What to produce:
Rewrite the lines from the one containing "You are a computer-use" through the one containing "Instruction: Show the", inclusive, switching "eye icon" to "visibility toggle" and leaving everything else unchanged. Give only those lines.

Data records:
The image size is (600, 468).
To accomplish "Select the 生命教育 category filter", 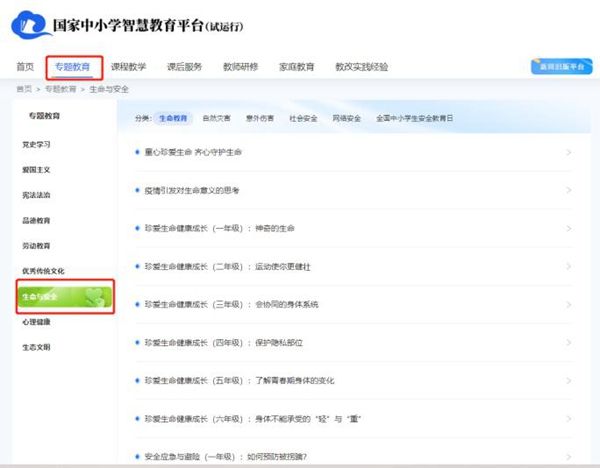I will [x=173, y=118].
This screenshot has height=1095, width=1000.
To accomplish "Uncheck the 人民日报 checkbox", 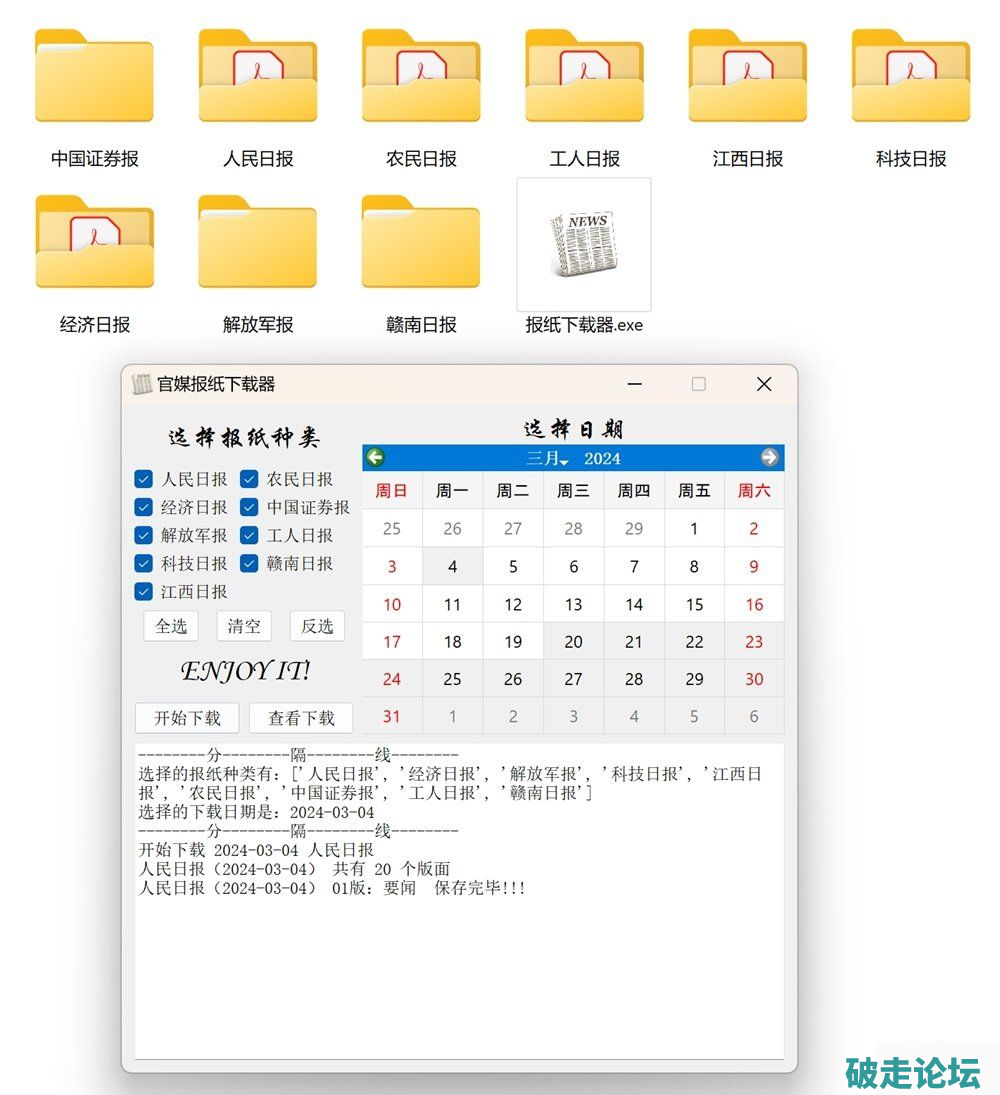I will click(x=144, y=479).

...

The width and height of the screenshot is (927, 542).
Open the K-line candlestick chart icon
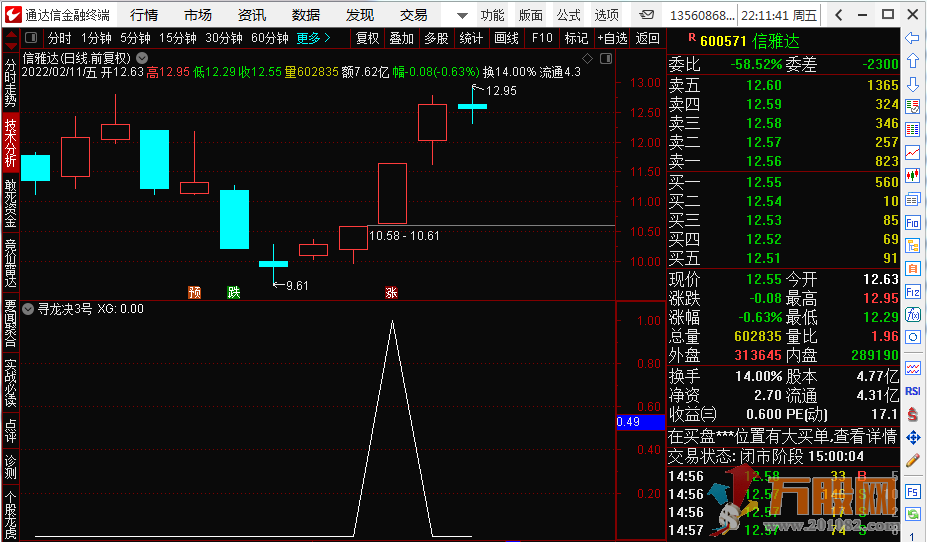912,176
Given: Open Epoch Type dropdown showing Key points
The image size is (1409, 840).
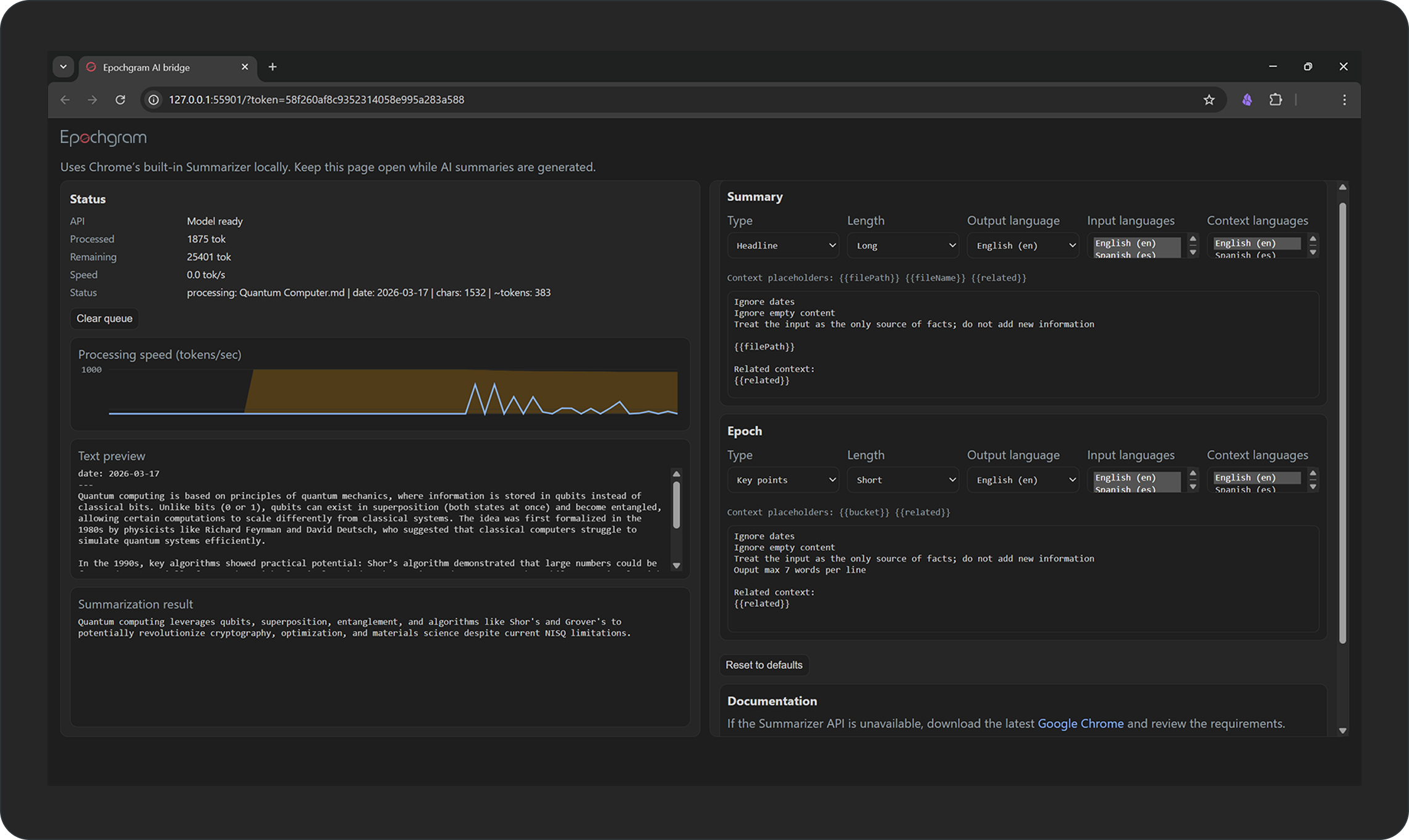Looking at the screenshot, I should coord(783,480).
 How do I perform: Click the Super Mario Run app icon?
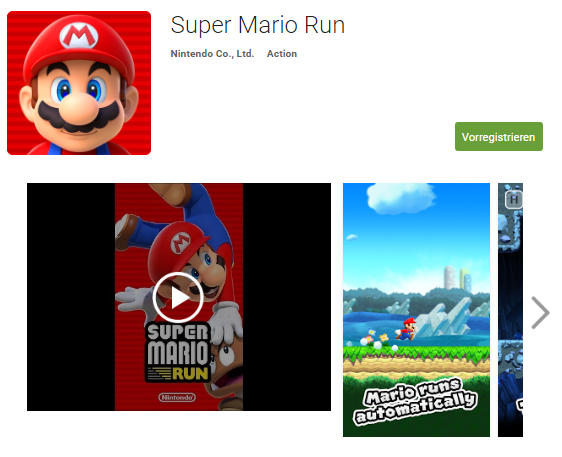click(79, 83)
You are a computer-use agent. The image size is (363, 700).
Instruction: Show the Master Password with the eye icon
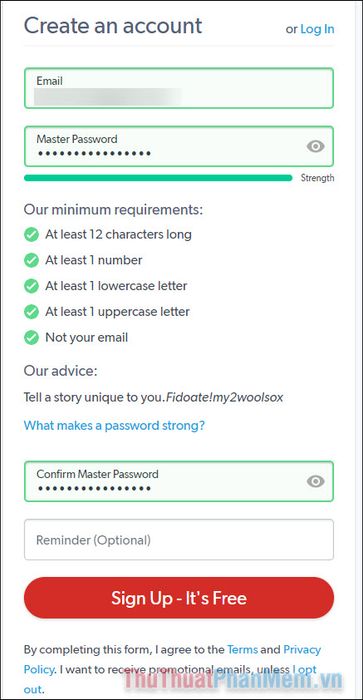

Finished task:
You are a computer-use agent. The image size is (363, 700).
Instruction: Show the Master Password with the visibility toggle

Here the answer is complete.